Golden Slumbers - The New Messiah****

O som das cigarras a marcar o ritmo no tema de abertura ("Foreigner") é relativamente enganador. Porque a música de Cat e Magarida Falcão tem tanto desse bucolismo, a evocar o folk intemporal, como de um cosmopolitismo de traços levemente jazzísticos ("The Hunt"). O canto que praticam, especialmente quando o rigor vocal se desenvolve sobre o rendilhado das guitarras, remete tanto para Joni Mitchell como para os exercícios modernistas sobre base celta e eslava (ouçam-se os requebros vocais de "Woke Up", por exemplo). A interpretação em duo é um esquema raro na música pop, talvez porque as omnipresentes harmonias vocais acabam por ser demasiado impositivas, deixando pouco espaço de respiração a tudo o que as rodeia (as cordas de "Love" não mereceriam outro destaque, pelo menos que as guitarras as deixassem ouvir?). Interessa, porém, o essencial: a matéria-prima é mais que suficiente para outros voos.
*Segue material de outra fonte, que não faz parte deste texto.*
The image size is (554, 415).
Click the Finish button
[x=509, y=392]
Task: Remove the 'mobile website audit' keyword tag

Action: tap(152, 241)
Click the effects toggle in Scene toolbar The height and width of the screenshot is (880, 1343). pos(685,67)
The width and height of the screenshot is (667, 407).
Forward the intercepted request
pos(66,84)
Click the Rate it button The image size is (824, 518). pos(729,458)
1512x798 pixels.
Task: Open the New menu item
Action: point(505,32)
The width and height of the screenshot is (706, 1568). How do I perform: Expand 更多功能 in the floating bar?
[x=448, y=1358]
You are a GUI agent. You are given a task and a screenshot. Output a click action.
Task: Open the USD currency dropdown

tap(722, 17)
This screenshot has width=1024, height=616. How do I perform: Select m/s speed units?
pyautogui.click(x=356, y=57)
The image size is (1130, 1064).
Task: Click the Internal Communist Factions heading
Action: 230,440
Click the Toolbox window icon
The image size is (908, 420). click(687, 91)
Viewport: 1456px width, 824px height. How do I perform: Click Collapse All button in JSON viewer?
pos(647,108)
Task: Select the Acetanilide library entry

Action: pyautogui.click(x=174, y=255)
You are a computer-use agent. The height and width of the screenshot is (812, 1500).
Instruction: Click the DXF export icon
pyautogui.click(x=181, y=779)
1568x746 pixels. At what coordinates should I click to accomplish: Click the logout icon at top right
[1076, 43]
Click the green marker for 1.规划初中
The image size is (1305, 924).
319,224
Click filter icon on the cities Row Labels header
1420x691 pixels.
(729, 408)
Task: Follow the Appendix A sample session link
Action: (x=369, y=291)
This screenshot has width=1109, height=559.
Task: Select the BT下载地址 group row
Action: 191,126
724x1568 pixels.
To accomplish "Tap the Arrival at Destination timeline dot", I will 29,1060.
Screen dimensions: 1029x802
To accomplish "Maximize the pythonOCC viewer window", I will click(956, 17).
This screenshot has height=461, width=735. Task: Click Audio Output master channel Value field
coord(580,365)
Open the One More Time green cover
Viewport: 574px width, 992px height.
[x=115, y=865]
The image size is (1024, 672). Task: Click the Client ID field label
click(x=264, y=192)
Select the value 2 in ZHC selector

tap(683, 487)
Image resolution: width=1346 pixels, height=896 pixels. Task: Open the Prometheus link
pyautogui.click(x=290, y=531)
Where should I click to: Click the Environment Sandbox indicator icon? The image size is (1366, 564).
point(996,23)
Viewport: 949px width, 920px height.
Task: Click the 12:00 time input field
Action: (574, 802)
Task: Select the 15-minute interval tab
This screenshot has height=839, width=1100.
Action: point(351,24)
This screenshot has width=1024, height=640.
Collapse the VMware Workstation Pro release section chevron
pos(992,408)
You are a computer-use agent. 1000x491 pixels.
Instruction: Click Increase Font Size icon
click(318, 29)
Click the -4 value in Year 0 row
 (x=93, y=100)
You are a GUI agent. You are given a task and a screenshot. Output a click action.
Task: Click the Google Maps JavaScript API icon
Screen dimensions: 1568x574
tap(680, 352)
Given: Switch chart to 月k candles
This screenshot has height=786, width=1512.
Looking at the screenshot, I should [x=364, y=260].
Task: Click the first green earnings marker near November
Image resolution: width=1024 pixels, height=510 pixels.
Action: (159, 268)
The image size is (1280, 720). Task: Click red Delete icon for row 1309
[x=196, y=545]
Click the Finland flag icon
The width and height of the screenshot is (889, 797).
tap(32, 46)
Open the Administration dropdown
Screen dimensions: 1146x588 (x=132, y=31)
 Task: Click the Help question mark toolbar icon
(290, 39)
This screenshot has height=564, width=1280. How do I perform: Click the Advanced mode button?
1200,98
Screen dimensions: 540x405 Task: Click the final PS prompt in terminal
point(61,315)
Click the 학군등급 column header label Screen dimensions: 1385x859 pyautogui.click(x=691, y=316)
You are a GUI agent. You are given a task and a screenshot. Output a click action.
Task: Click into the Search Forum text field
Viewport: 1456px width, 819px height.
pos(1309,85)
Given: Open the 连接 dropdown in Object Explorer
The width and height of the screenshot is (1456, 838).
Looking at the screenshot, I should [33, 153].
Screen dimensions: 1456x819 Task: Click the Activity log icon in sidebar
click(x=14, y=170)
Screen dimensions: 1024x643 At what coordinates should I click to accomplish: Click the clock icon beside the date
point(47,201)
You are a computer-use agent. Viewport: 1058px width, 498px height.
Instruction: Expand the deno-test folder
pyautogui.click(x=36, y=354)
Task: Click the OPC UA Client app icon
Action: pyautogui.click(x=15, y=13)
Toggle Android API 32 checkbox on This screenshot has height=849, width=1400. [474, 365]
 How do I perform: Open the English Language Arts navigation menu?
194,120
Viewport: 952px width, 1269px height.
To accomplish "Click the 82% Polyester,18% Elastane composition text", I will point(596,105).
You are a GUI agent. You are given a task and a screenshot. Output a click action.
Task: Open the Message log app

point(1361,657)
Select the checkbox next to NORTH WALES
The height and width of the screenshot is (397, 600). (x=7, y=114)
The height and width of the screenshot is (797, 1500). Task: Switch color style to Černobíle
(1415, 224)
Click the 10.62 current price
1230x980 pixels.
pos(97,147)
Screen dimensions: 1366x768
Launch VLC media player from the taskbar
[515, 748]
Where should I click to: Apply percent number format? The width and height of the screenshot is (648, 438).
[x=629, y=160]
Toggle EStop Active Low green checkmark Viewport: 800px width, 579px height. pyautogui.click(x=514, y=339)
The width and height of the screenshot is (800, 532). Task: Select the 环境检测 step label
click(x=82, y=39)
Adriana Calcanhotto - Loucura *****

"A vida não quer saber de mau gosto, de bom gosto", comenta Adriana Calcanhotto, num dos extras do DVD que acompanha esta edição, quando a conversa aborda o ostracismo a que Lupicínio Rodrigues foi votado (1914-1974) nos alvores da bossa nova. Mas a verdade é que, apesar das acusações de mau gosto, o "rei da dor de cotovelo" foi vastamente cantado pela geração que então eclodia (Gal, Caetano, Elis, Simone, Arnaldo Antunes). Este CD recolhe o espectáculo único que Calcanhotto dedicou a Lupicínio, em Dezembro de 2014. As valsinhas, no fundo é disso que se trata, evoluem de uma base violão/contraixo, para ganharem asas com o acordeão e especialmente com o trompete. A cantora mantém-se num registo contido, sentindo/expressando cada sílaba, como logo no início, em "Homenagem", ou mesmo na famosa "Felicidade", já em ambiente de quase festa. Tudo, afinal, com o bom gosto que a "dor de cotovelo" merece.

Aline Frazão - Insular ****

Em "Império Perdido", Aline Frazão canta "Procurei por ti, nos filmes de Bergman, nos discos do Chico" e essa poderá ser a melhor síntese do caminho que percorre neste terceiro disco. Gravado na ilha escocesa de Jura, cruza a sonoridade nórdica e plana de Giles Perring com a sensualidade da matriz africana da cantora. A omnipresente guitarra eléctrica de Pedro Geraldes (Linda Martini) é o elemento dissonante e realista, que trava qualquer veleidade de cristalização numa world music globalista, passe a redundância. É claramente um disco que quer ser também manifesto político - nem tanto pelas referências mais ou menos explícitas à situação de Angola, como em "A Prosa da Situação" ou "Langidila" - mas especialmente por constituir um radical exercício de liberdade criativa, de que "O Homem Que Queria um Barco" (a partir do Conto da Ilha Desconhecida, de Saramago), talvez seja o melhor exemplo. Um disco de descobertas.